Question-34

Find \(\displaystyle \text{det}( A)\)

\[ A=\begin{bmatrix} 1 & 0 & 1 & 0 & 0 & 0\\ 0 & -1 & 2 & 0 & 0 & 0\\ 0 & 0 & -3 & 0 & 0 & 0\\ 1 & -1 & 2 & 1 & 2 & -1\\ 2 & 1 & 3 & 0 & 2 & 3\\ 0 & 1 & 2 & 0 & 0 & 3 \end{bmatrix} \]

Answer

\(18\)

Solution

We can partition this matrix as follows:

\[ A=\begin{bmatrix} 1 & 0 & 1 & 0 & 0 & 0\\ 0 & -1 & 2 & 0 & 0 & 0\\ 0 & 0 & -3 & 0 & 0 & 0\\ 1 & -1 & 2 & 1 & 2 & -1\\ 2 & 1 & 3 & 0 & 2 & 3\\ 0 & 1 & 2 & 0 & 0 & 3 \end{bmatrix} =\begin{bmatrix} B & 0\\ D & E \end{bmatrix} \]

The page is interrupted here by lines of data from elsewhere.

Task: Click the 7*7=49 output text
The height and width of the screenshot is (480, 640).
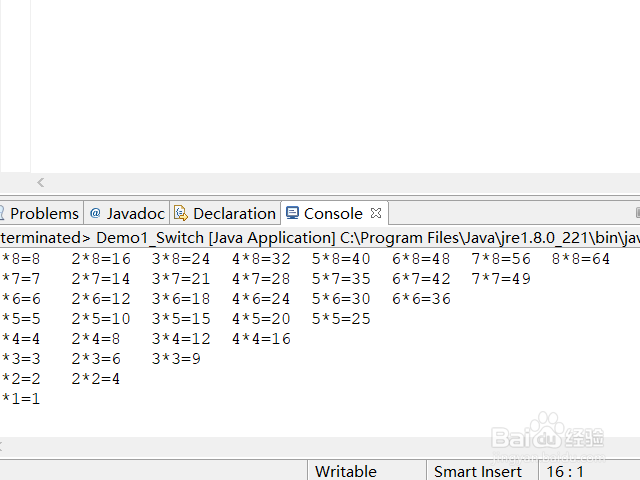Action: tap(501, 279)
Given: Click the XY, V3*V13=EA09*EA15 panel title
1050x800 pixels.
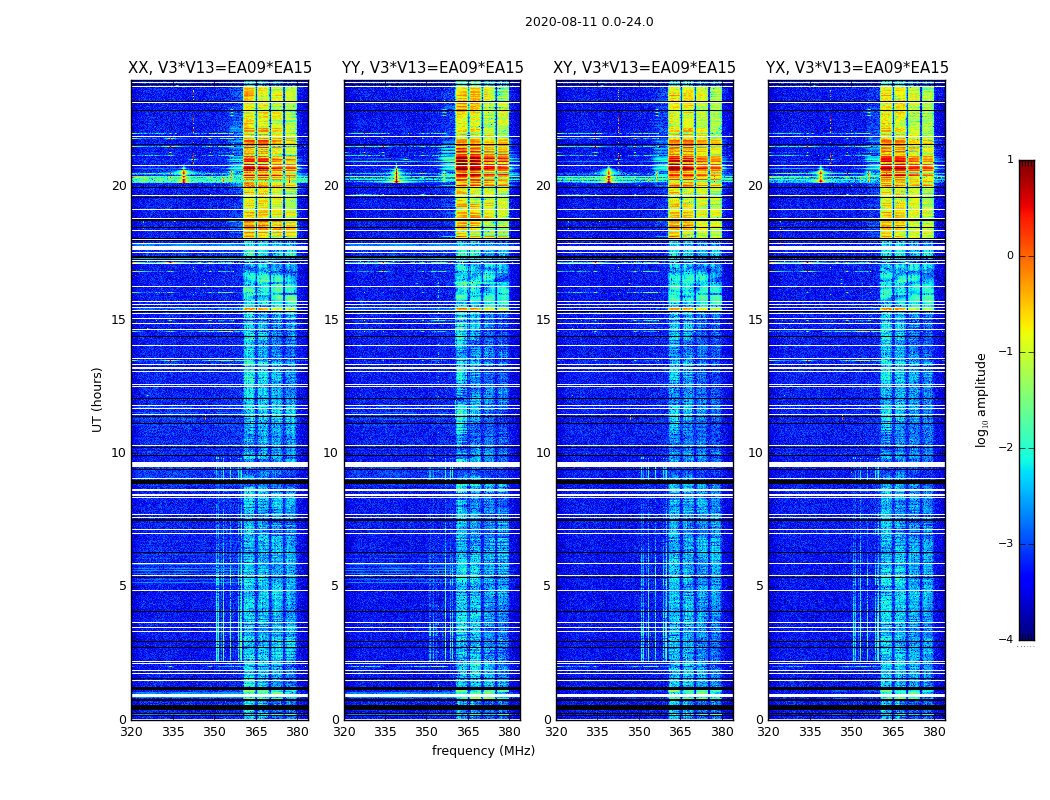Looking at the screenshot, I should (x=644, y=68).
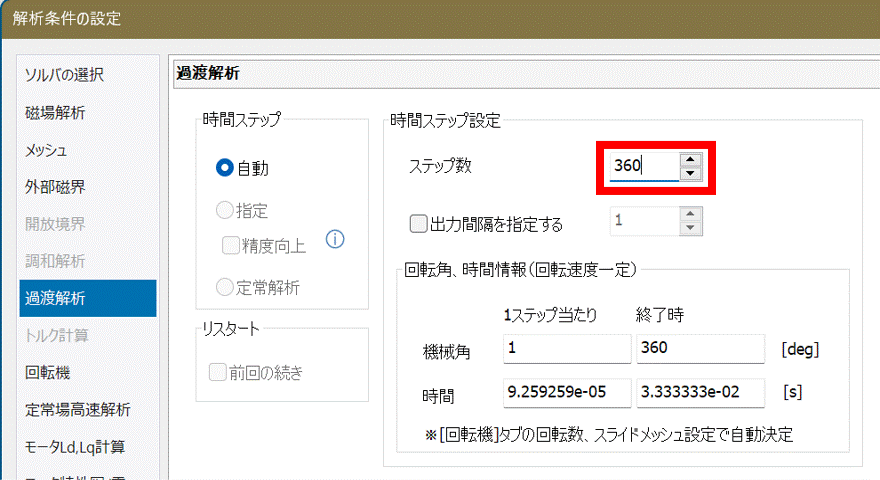880x480 pixels.
Task: Select the 定常解析 radio button
Action: tap(225, 287)
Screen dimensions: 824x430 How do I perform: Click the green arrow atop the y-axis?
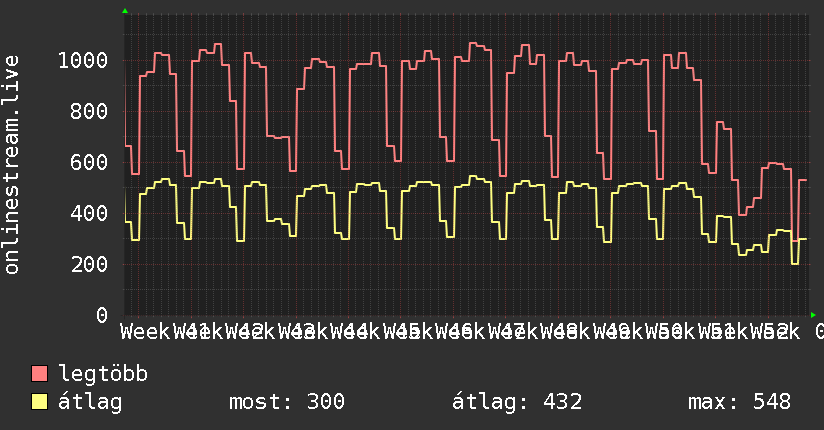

Now, we use the fact the determinant of \(\displaystyle A\) is \(\displaystyle \text{det}( B)\text{det}( E)\) when one of the off-diagonal blocks is zero. This turns out to be \(\displaystyle 18\).